_What is expected_: The line containing "Screen dimensions: 567x378" marks the start of the required copy, which runs to the final line of the entries; return those lines exactly, without any pictures.

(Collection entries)
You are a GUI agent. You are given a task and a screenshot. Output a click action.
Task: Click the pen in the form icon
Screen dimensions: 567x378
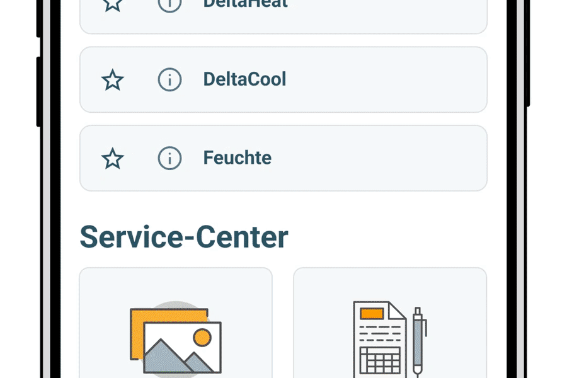point(418,340)
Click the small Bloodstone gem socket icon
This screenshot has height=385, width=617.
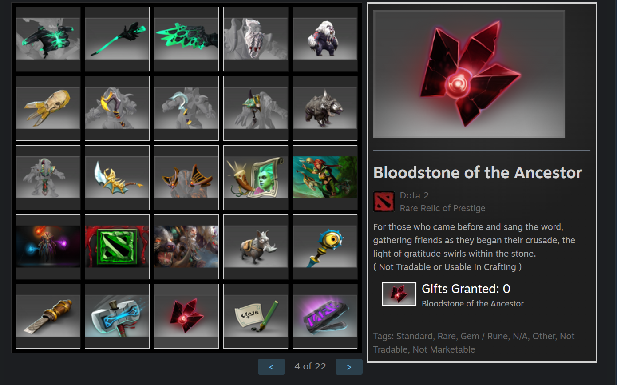[x=399, y=294]
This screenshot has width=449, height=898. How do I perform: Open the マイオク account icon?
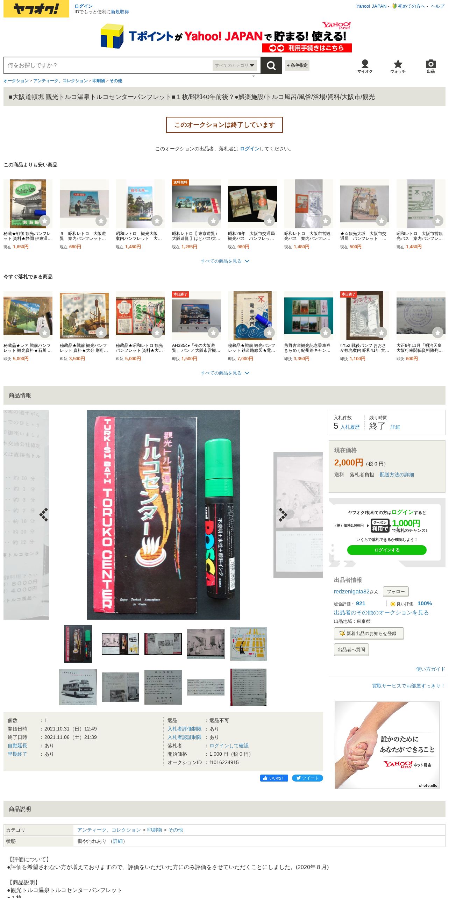coord(365,66)
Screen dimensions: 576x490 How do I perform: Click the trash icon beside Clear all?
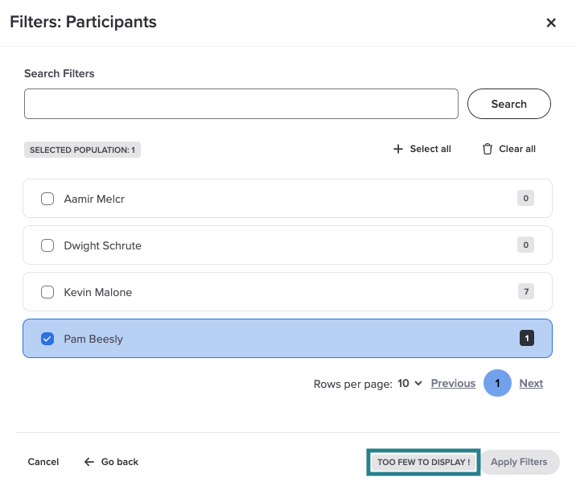coord(487,149)
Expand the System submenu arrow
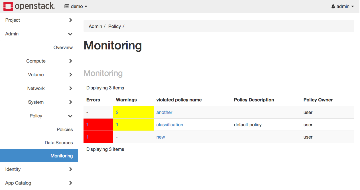The image size is (360, 190). point(70,102)
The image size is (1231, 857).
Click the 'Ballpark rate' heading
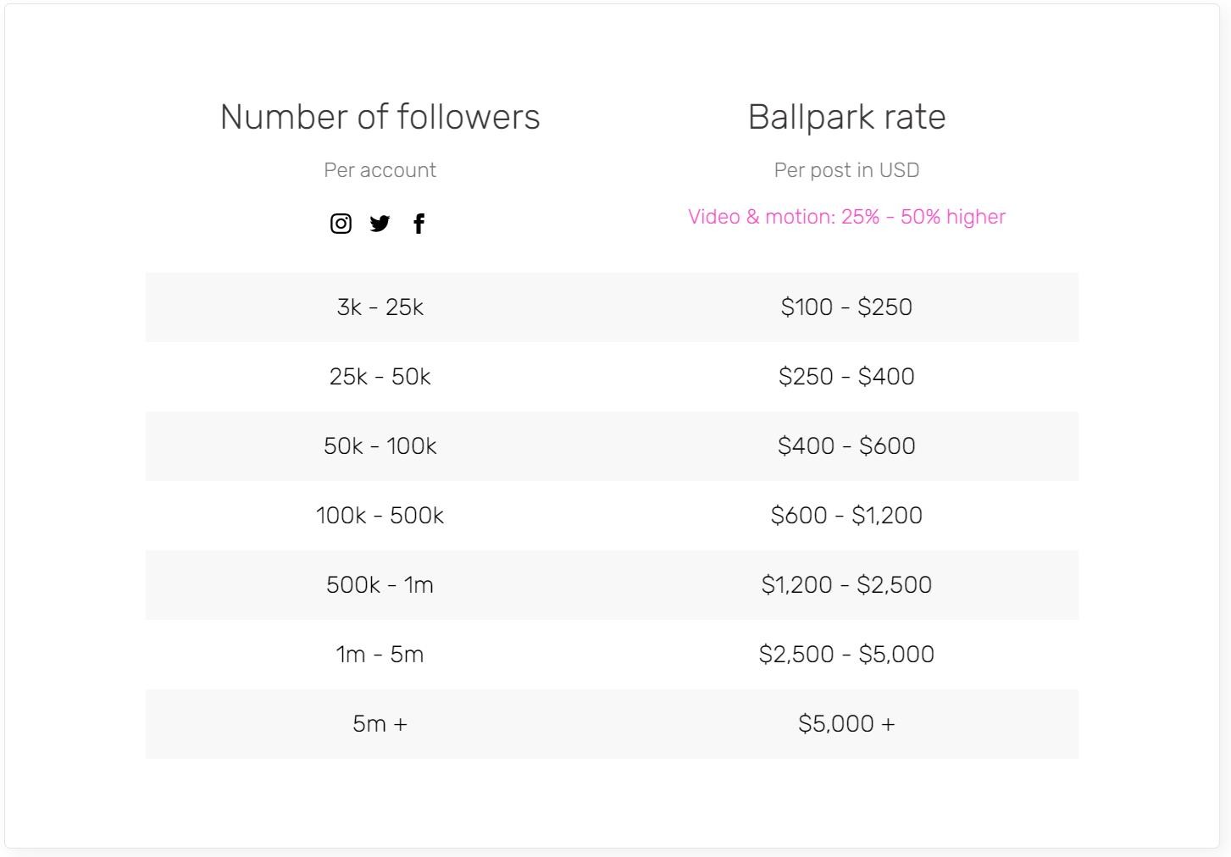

_Exercise output_:
Screen dimensions: 567x378
point(418,340)
Click the small Bloodstone gem socket icon
This screenshot has height=385, width=617.
[x=399, y=294]
This screenshot has width=449, height=898. How do I perform: Open the マイオク account icon?
coord(365,66)
Screen dimensions: 576x490 How do I perform: Click the trash icon beside Clear all?
coord(487,149)
Expand the System submenu arrow
The image size is (360, 190). point(70,102)
The image size is (1231, 857).
Click the 'Ballpark rate' heading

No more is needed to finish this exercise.